DESCRIPTION OF THE TASK
Please repeat, from the entries that follow, the lines from the one containing "icon in Git log" through the one containing "Click the green approved checkmark icon" exactly, adding nothing.
= = =
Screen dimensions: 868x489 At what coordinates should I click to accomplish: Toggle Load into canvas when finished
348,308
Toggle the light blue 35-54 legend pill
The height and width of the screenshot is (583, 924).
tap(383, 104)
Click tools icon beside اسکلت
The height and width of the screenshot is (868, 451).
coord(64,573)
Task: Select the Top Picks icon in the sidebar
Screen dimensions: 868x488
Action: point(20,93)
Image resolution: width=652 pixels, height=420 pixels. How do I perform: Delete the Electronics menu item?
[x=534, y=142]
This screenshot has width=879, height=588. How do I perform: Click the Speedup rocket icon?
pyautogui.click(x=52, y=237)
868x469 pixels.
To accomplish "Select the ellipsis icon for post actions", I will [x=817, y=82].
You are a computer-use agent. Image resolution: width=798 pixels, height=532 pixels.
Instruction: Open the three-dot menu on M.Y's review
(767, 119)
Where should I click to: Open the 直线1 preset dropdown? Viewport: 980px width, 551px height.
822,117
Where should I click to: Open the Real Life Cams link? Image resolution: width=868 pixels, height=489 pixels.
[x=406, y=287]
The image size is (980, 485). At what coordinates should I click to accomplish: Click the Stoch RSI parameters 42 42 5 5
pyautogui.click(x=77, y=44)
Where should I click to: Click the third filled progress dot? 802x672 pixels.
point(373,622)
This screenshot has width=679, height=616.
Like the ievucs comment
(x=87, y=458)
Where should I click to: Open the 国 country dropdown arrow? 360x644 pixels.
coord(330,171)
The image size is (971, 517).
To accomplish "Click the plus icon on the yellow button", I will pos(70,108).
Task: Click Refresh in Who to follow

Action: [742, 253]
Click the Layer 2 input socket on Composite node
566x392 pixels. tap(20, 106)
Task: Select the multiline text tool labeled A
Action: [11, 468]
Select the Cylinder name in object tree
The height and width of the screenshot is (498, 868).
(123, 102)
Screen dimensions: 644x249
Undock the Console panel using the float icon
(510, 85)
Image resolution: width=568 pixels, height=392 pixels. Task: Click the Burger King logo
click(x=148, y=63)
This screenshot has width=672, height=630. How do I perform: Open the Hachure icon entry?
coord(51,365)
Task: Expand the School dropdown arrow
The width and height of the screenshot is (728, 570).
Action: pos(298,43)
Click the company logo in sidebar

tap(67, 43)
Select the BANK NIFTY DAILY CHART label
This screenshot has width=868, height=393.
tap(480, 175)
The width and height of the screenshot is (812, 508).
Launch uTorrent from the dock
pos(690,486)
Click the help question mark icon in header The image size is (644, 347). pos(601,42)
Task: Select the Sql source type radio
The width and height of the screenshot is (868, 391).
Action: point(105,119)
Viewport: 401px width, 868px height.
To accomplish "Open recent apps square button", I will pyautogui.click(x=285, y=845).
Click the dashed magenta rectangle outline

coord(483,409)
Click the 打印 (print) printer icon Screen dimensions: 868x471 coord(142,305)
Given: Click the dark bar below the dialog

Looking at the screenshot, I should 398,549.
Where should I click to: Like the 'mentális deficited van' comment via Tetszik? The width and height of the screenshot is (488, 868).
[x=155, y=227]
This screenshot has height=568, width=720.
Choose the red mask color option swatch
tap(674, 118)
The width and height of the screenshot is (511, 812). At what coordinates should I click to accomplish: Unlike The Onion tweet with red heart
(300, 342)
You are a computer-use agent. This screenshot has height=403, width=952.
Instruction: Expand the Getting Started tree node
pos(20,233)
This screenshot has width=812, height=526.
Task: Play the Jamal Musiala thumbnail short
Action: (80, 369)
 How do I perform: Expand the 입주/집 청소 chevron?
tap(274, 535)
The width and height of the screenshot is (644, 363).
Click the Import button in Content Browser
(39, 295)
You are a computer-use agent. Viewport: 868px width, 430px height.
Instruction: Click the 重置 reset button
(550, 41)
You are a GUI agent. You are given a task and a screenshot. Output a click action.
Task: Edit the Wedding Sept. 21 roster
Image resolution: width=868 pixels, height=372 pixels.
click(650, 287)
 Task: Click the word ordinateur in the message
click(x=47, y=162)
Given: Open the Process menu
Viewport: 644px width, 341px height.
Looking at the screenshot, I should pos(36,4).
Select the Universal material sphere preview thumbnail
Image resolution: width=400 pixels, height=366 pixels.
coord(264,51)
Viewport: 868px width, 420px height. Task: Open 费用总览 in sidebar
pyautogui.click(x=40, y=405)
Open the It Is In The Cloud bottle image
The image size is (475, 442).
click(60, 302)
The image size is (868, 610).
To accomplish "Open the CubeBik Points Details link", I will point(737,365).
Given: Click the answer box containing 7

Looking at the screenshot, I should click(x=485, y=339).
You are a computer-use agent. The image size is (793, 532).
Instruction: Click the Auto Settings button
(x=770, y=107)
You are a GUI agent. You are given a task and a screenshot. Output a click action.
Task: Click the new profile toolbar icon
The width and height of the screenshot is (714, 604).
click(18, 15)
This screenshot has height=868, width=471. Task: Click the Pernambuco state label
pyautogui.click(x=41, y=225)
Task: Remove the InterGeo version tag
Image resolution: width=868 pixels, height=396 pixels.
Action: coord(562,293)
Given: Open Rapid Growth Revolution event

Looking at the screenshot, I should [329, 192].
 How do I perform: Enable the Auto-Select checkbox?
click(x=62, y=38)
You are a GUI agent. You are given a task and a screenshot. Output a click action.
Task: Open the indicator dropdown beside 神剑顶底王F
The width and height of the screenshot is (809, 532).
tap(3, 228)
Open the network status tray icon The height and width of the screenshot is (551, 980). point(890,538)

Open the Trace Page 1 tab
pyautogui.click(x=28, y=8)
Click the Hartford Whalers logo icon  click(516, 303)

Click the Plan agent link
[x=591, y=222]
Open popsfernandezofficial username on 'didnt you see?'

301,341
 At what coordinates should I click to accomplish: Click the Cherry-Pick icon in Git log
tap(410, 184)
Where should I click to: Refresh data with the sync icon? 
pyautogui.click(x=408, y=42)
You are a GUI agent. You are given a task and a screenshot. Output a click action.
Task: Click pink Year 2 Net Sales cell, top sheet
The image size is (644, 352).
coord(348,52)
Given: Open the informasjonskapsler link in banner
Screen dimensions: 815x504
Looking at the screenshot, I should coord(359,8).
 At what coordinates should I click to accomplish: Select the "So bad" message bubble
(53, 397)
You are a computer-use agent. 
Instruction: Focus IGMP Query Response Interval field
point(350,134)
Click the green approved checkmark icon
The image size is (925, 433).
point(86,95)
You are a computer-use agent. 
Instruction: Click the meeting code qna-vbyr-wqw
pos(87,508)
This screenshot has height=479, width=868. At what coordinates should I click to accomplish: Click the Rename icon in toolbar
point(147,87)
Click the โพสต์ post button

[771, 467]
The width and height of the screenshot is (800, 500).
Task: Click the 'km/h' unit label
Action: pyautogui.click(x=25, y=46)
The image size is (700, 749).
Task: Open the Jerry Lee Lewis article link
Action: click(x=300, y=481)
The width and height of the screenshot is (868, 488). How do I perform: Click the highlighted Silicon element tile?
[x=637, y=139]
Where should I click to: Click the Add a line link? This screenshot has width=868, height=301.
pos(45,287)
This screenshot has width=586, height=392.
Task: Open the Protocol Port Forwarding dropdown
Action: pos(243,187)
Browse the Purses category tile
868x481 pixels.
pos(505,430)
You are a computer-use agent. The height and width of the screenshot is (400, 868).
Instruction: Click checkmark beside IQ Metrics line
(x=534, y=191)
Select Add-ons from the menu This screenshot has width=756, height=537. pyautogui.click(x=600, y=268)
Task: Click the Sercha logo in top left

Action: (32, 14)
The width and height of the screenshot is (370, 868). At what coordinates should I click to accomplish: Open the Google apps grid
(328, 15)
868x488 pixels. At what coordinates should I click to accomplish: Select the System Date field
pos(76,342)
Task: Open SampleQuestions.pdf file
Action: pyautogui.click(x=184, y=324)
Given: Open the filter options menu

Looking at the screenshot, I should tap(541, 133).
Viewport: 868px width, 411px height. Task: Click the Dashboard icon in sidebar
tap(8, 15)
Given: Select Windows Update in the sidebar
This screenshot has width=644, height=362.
= = =
RESPONSE AREA
 At what coordinates should I click to accomplish: Click the Cherry-Pick icon in Git log
tap(410, 184)
Where should I click to: Refresh data with the sync icon? 
pyautogui.click(x=408, y=42)
You are a GUI agent. You are given a task and a screenshot. Output a click action.
Task: Click pink Year 2 Net Sales cell, top sheet
The image size is (644, 352).
coord(348,52)
Given: Open the informasjonskapsler link in banner
Screen dimensions: 815x504
Looking at the screenshot, I should coord(359,8).
 At what coordinates should I click to accomplish: Select the "So bad" message bubble
(53, 397)
You are a computer-use agent. 
Instruction: Focus IGMP Query Response Interval field
point(350,134)
Click the green approved checkmark icon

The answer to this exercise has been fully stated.